> **Descripción de la tarea**
Transcribe del texto sobre el gobierno de Illia el pasaje que va desde «A veces Arturo» hasta «lateral, invisible casi.», ambos incluidos.

Puso en marcha una temeraria ley de medicamentos que lo enfrentó a corporaciones poderosas. En contra de lo pronosticado, Illia volvió a triunfar. También eliminó las proscripciones al peronismo y al comunismo, y promulgó disposiciones contra la violencia racial.


Hizo crecer la economía como nunca antes. El PBI, luego de un retroceso en 1963, creció más del 10% en 1964 y otro 9% en 1965. Lo mismo pasó con el Producto Bruto Industrial, que luego de un retroceso en 1963, creció un 19% en 1965. Hizo crecer el ingreso de los trabajadores: sólo entre diciembre de 1963 y diciembre de 1964, aumentó un 9,6%. Bajó la desocupación del 9% en 1963 al 5% en 1966. Gobernó sin estado de sitio y fue un celoso defensor de la independencia de los poderes y de la libertad de prensa.

Los éxitos de su gestión austera y dinámica eran saboteados con una hostilidad que ahora resulta increíble, absurda. Había una intención delirante por sacarlo del poder a cualquier precio, y no se entiende por qué. La prensa mejor pensante no valoraba la dimensión de su patriotismo ni su lúcida calidad de estadista. Ramiro de Casasbellas, periodista de Primera Plana que no cesaba de calumniarlo, reconoció tardíamente: «El gobierno de Don Arturo Illia no abusó un milímetro de sus poderes. Al recato de su mando lo denominamos «vacío de poder»; al irrestricto cumplimiento de las leyes, «formalidad democrática»; a la moderación,«lentitud»; a la labor silenciosa y certera, sin autobombos ni desplantes, «ineficacia»; al repudio de la demagogia, «sectarismo»; al ánimo de concordia, «falta de autoridad», y a la severa reivindicación de una doctrina nacional, popular y cristiana, «exigencias de comité». Éramos nosotros los sectarios, los que carecíamos de autoridad».

A veces Arturo Illia salía de la Casa Rosada para tomar un poco de aire, con nostalgia, quizás, de las sierras cordobesas. Evitaba el acompañamiento de los custodios y saludaba a quienes se ponían cerca. Pero ese gesto de humildad fue descalificado por una imagen que se tornó cotidiana, en la que el Presidente aparecía en la Plaza de Mayo con una paloma sobre su cabeza. Otras escapadas las solía hacer al Teatro Colón, para escuchar música clásica desde un balcón lateral, invisible casi.

> **Datos proporcionados**
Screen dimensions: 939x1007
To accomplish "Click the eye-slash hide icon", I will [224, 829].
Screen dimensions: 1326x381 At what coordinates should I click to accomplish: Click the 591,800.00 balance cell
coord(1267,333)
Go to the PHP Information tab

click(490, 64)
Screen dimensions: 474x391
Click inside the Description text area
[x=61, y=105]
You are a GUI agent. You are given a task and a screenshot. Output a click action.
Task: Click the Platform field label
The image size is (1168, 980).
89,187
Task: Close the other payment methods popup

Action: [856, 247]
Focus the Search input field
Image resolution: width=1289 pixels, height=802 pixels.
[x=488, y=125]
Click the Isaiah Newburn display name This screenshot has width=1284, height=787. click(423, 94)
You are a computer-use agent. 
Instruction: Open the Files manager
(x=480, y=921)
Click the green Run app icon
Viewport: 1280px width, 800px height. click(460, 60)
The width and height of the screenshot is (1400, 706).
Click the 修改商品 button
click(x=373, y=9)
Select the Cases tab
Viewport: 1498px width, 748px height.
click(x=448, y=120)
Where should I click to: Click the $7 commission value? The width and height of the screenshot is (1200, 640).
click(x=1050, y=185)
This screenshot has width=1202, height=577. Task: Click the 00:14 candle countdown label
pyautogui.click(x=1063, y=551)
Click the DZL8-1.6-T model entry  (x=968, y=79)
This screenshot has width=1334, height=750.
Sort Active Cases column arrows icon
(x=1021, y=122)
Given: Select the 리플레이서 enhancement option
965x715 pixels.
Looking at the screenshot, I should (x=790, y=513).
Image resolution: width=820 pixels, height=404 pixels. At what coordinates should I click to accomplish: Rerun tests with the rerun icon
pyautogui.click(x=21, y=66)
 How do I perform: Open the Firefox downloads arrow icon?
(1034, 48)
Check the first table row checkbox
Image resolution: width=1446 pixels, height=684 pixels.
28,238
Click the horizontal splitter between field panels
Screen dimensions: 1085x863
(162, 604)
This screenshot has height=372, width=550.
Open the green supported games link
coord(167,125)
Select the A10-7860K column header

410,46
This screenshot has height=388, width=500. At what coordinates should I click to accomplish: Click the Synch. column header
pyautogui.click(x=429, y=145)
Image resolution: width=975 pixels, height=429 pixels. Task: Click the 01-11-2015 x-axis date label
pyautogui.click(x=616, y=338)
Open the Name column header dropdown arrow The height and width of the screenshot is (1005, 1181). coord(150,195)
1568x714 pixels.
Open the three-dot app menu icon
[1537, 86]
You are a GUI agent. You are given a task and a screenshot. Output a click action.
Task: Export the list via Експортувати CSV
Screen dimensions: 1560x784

> **La respuesta**
A veces Arturo Illia salía de la Casa Rosada para tomar un poco de aire, con nostalgia, quizás, de las sierras cordobesas. Evitaba el acompañamiento de los custodios y saludaba a quienes se ponían cerca. Pero ese gesto de humildad fue descalificado por una imagen que se tornó cotidiana, en la que el Presidente aparecía en la Plaza de Mayo con una paloma sobre su cabeza. Otras escapadas las solía hacer al Teatro Colón, para escuchar música clásica desde un balcón lateral, invisible casi.